Asked to describe the initiative, AMPI organiser Scott Briggs said it would allow farmers to be more active managers of their milk supply.
“AMPI is a proposal to allow farmers to sell their own milk on the milk swap market,” Mr Briggs said.
“Basically, they will be able to sell milk to third parties, not just the processor that normally picks up their milk.
“That milk gets delivered via a milk swap.
“That’s a fairly non-transparent part of the milk market for most farmers.
“What we’re suggesting is that we actually create an open market for the trade of milk by farmers to processors.
“That gives the farmer has a hell of a lot more choice when it comes to who they’re selling to, when they’re selling, what price the farmer is receiving and the contract terms they’re getting.
“We want to bring that part of the market up into the light and empower farmers so they have more choice in the way they sell their milk.”
The milk swaps would be a combination of virtual and physical transfers between factories rather than at the farm gate.
“If your swap means there would be some milk going from processor A to processor B, we’d actually look at netting that off against any milk that’s going from processor B to processor A, to get some transport efficiencies out of it but what we’ve done is actually create a totally open transparent market,” Mr Briggs said.
The accounting for swapped volumes and payment would be managed via an online platform that would be visible to participants.
“You actually see all of the price, all of the trade, and all of the netting down, etc, happening through one price exchange quite efficiently,” he said.
“We already see that in wool, grains and sugar.”
AMPI co-organiser Garry Booth said transparent milk swaps would make the entire supply chain more efficient.
“In the case of the grain contracts on the ASX, only about 3-4 per cent ever actually goes to delivery,” Mr Booth said.
“It doesn’t mean people can’t make or take delivery but a transparent contract brings a dramatic increase in efficiency right across the board and solves the logistics problem.”
Even so, real trades, as distinct from hedges and other financial trades, played two vital roles, Mr Booth said.
The first was price discovery, which allowed others in the supply chain to accurately understand genuine price movements.
The other was trust in the integrity of the market mechanism itself.
Building confidence
Commonwealth Bank head of agricultural commodities trading Daniel Marsh said physical trades were vital to ensure relevance for the end user.

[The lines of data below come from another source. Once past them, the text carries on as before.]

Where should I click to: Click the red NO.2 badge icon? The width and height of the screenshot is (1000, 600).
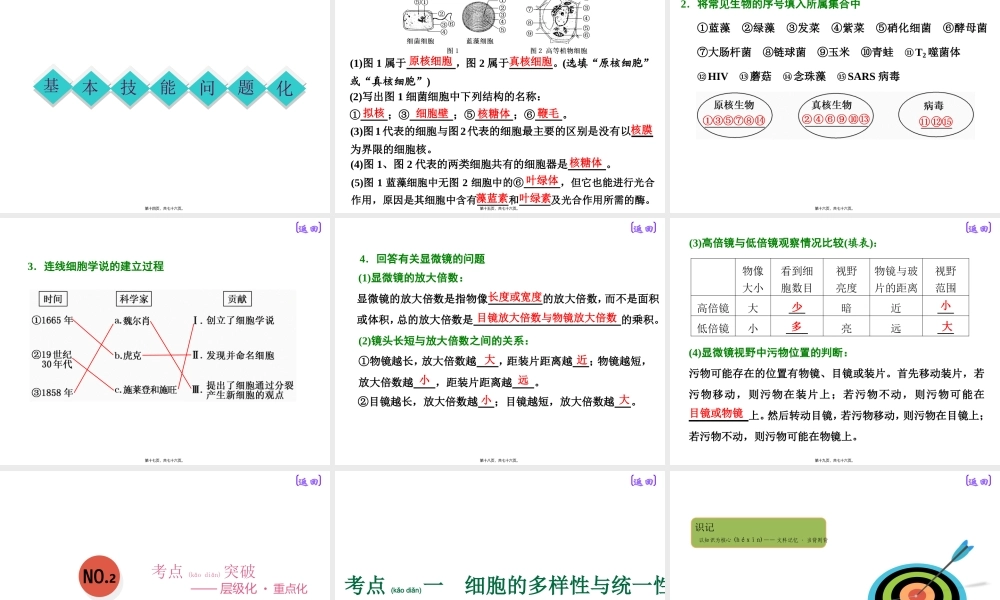tap(97, 575)
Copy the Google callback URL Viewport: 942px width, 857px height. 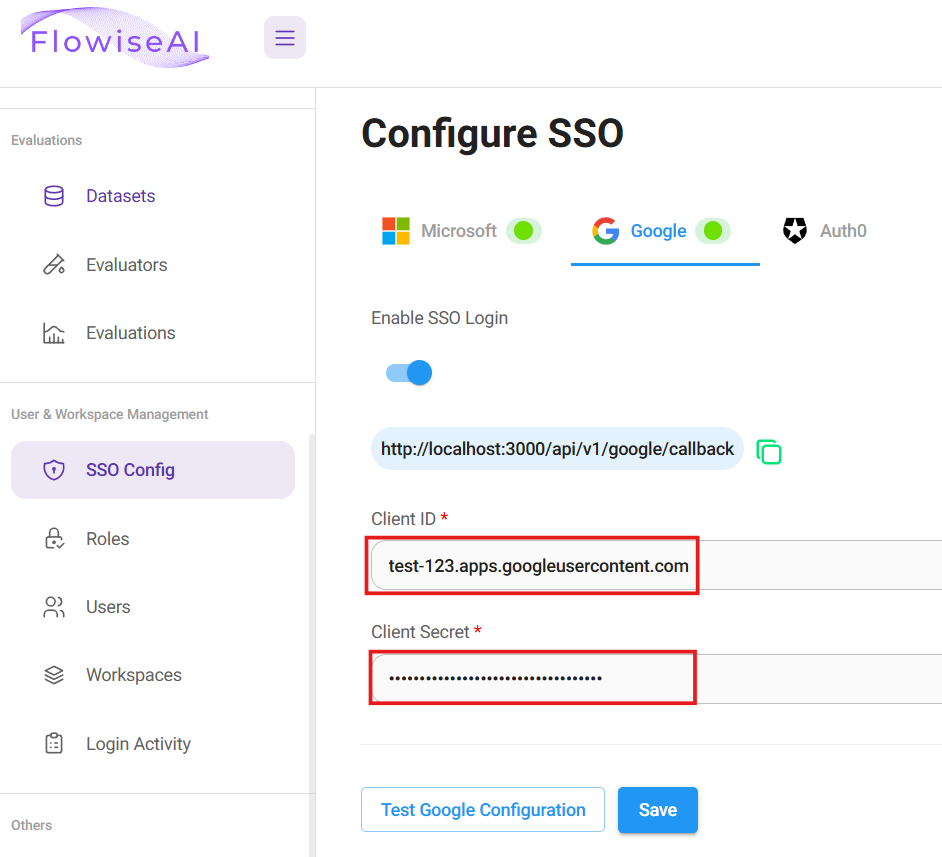click(x=768, y=451)

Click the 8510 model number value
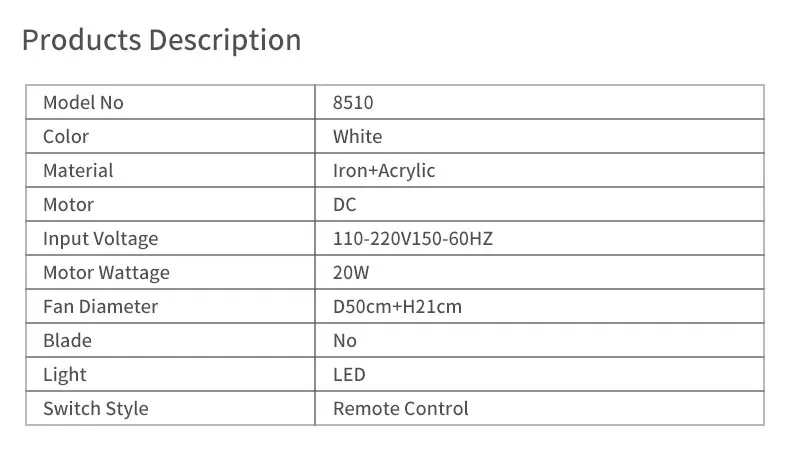[x=353, y=103]
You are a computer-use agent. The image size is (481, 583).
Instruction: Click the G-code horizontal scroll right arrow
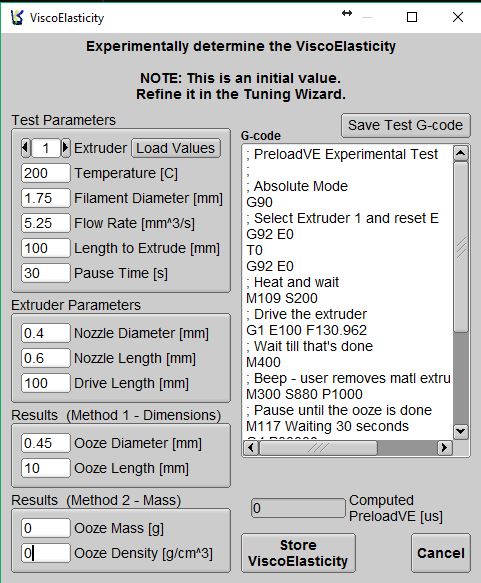[444, 447]
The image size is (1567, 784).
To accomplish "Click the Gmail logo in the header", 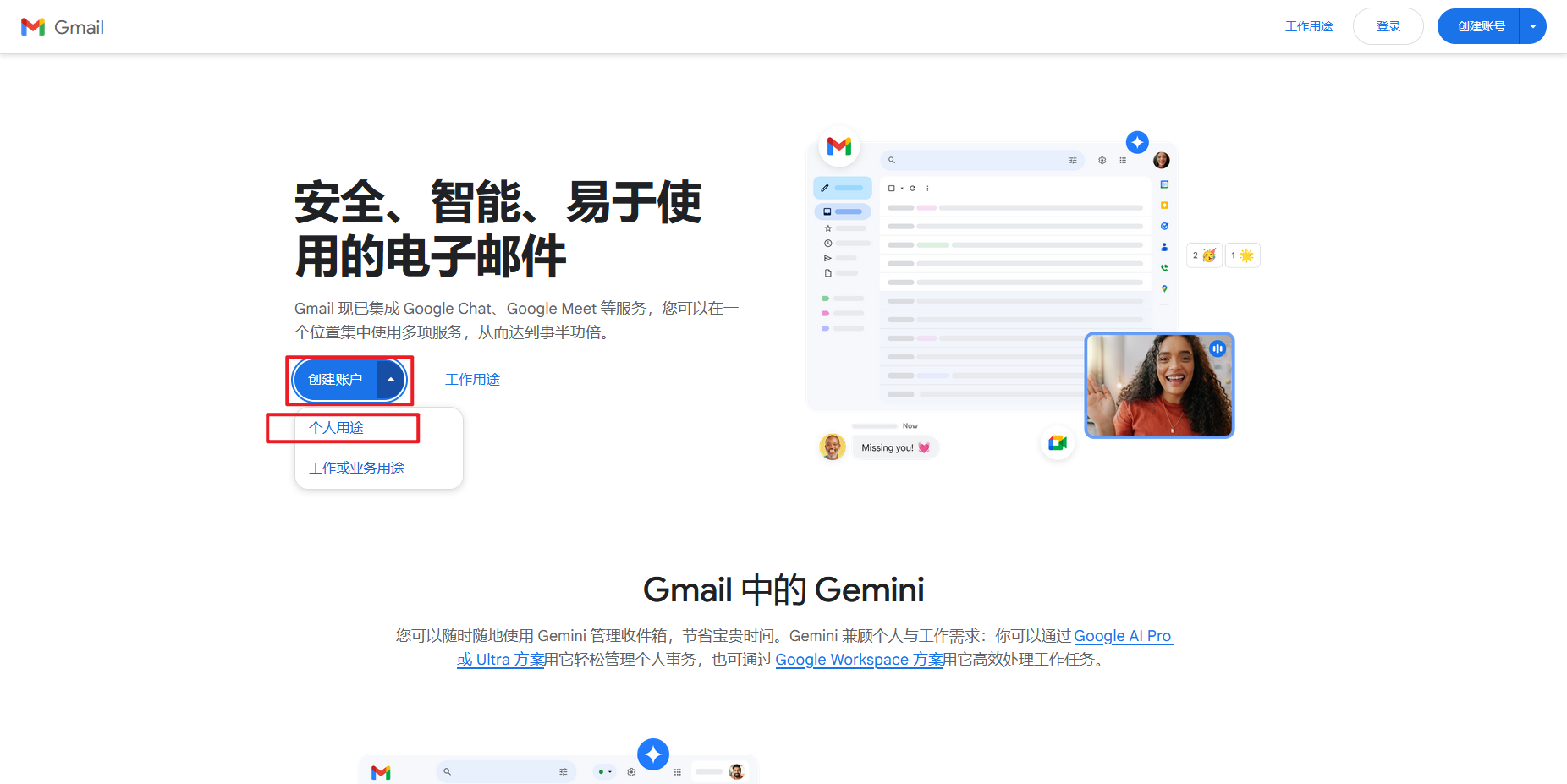I will tap(63, 27).
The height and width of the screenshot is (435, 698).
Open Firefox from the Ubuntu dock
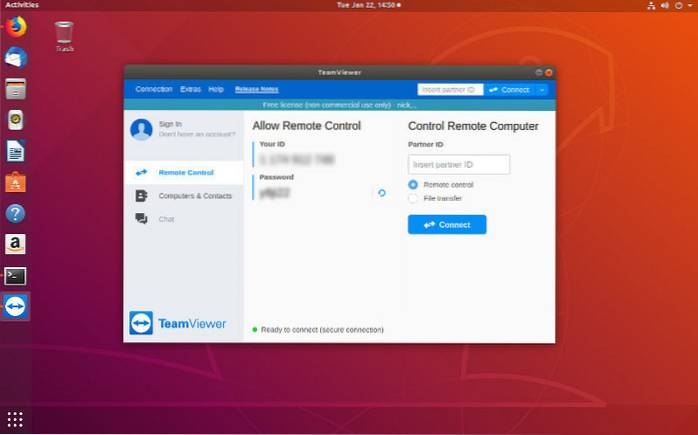tap(15, 27)
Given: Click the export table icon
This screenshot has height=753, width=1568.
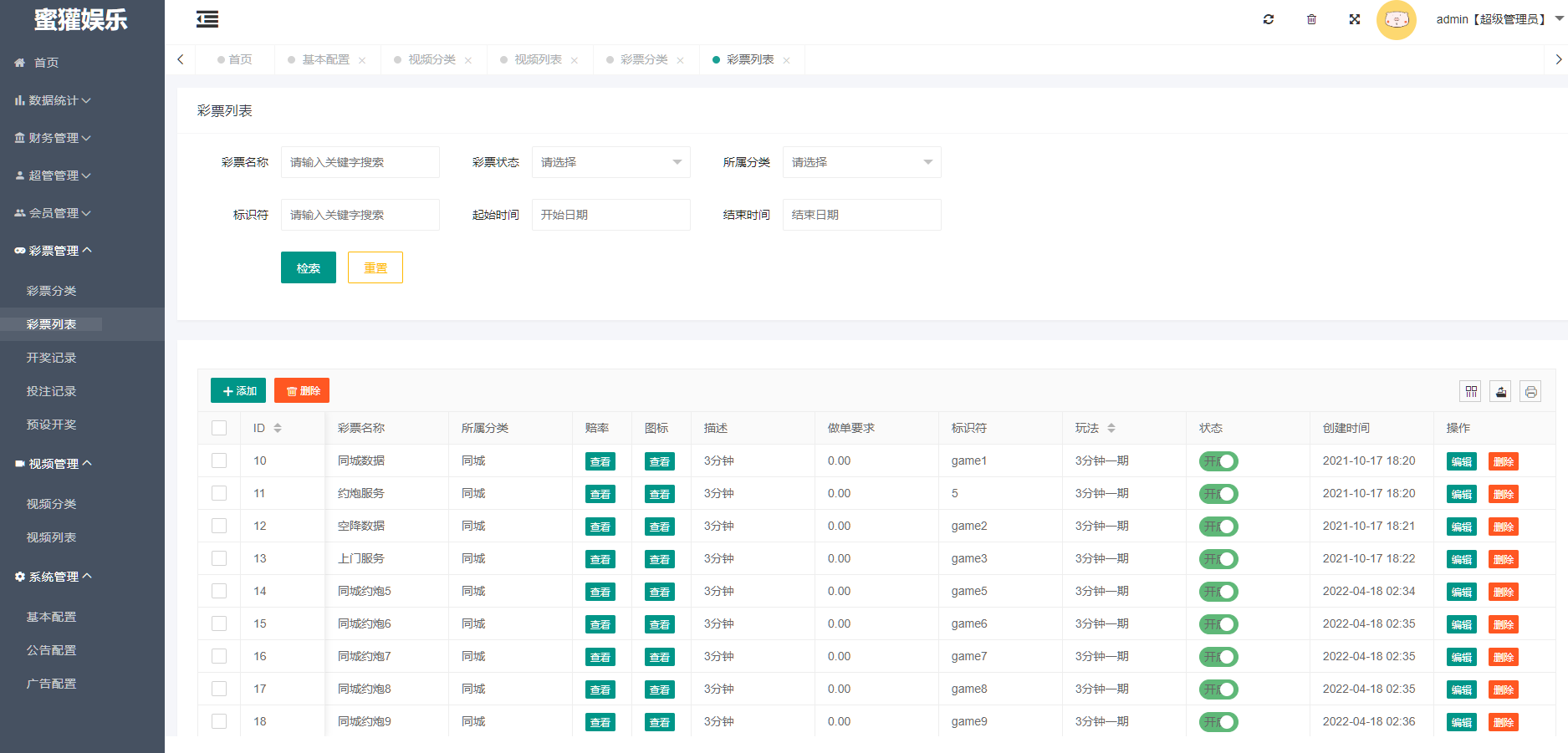Looking at the screenshot, I should click(1501, 391).
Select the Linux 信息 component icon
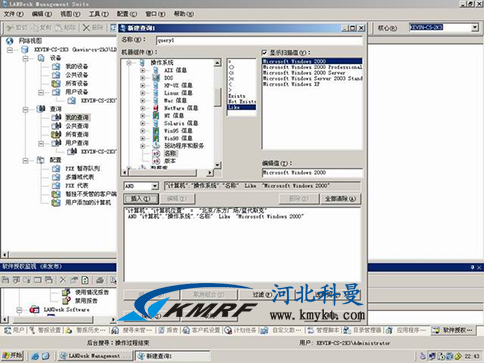 click(x=156, y=93)
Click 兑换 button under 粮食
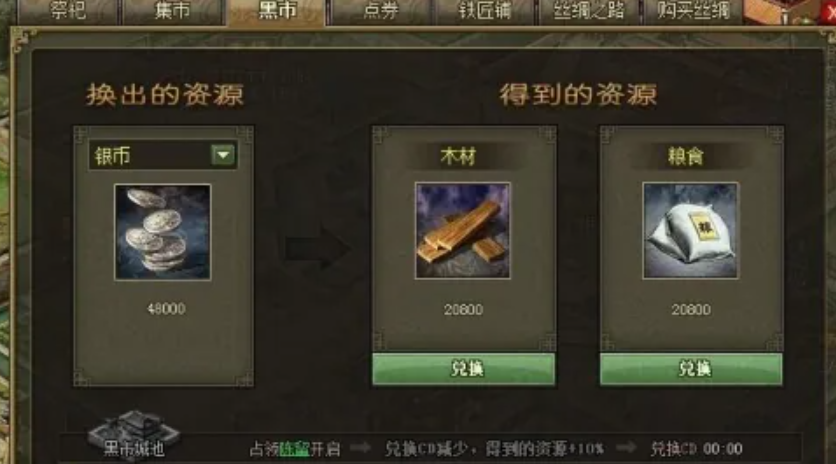The width and height of the screenshot is (836, 464). [x=691, y=369]
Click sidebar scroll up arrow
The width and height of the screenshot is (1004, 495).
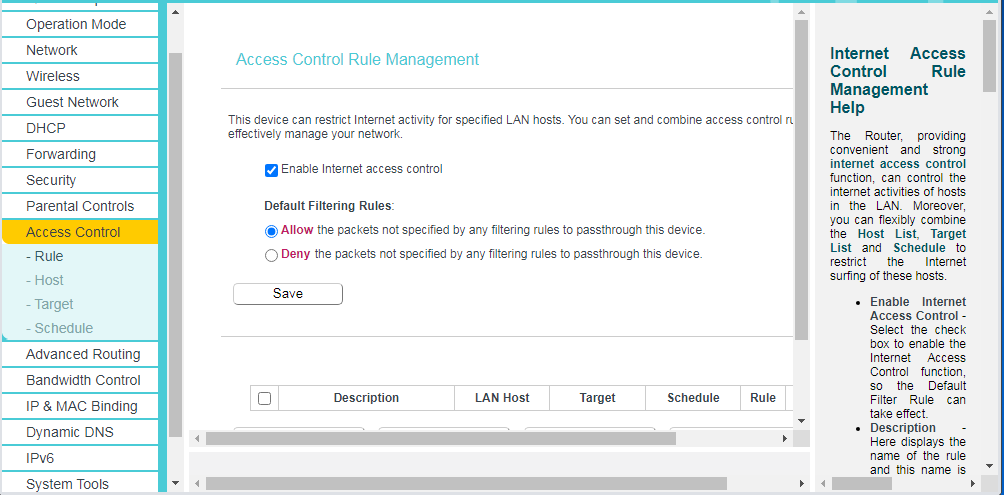coord(176,13)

“People use the contracts as a procurement or commercial tool, linking that in with onward decisions,” Mr Mash said.
“If there’s a big dislocation between the index or the futures or the derivative price and the actual physical that they’re aiming to manage risk against, it will become ineffective.
“And ineffectiveness is a real killer for liquidity.”
Mr Marsh to have confidence, the bank needed to know there was liquidity.
“It’s also good to know which sectors of the market are actually engaged with, and using, the the index or benchmark,” he said.
“It provides information around, clearly, the market price but also the extent to which people are potentially managing risk.
“Not only does it help with with price risk management decisions but, from a bank’s point of view if they’re financing or they might be lending into those markets, it also provides a way for the bank to manage and quantify its risk from a market risk and a credit risk perspective, which is really useful.
“A benchmark is really transformational in terms of how it can enable banks to look at risk differently and therefore change their appetite in terms of how much they might wish to lend to those markets.”
AMPI organiser Scott Briggs said the entire supply chain would benefit from a more transparent market.
“We’re not just talking about farmers here, processors can benefit from having that choice by matching up their sales with their milk buying much better than they currently do,” he said.
“From a whole of industry perspective, we can actually establish risk management tools that everybody trusts, everybody sees and believes in, and therefore everybody’s willing to use.”
“It’s important to note that we’re not talking about completely removing the current industry pricing structure – that will stay the same.
“Farmers and processor will choose when, and if, they trade some milk on the open milk market.
“The actual market design and technology is there; it already exists in other the markets.
“What we as an industry need to do is get everybody in the room to discuss how to make it work for all of us.”